▸ **What this task involves**: When the line containing "Screenshot is 502x2576." appears in the entries below, begin printing there and stop after the line containing "Agrani Bank (400, 482)"; print each of those lines exactly and no other line.

▸ **Data for review**:
::::::::
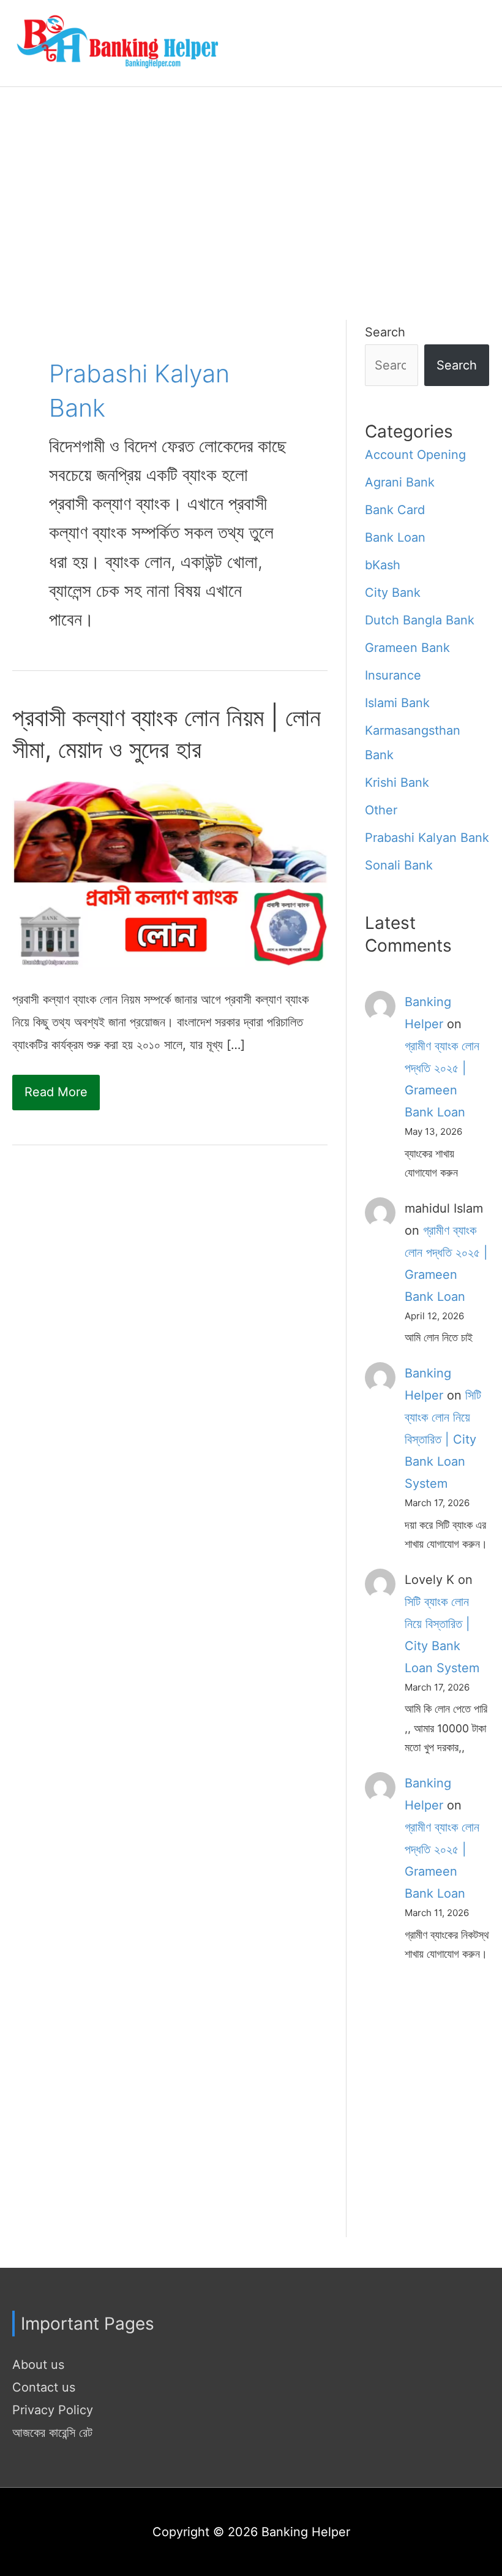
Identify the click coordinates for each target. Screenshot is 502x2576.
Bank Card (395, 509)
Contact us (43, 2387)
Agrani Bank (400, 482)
::::::::
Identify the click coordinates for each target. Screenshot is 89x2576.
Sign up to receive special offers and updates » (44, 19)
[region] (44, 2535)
::::::::
▸ **Worked solution**:
Identify the click coordinates for each target. Screenshot is 502x2576.
Bank Card (395, 509)
Contact us (43, 2387)
Agrani Bank (400, 482)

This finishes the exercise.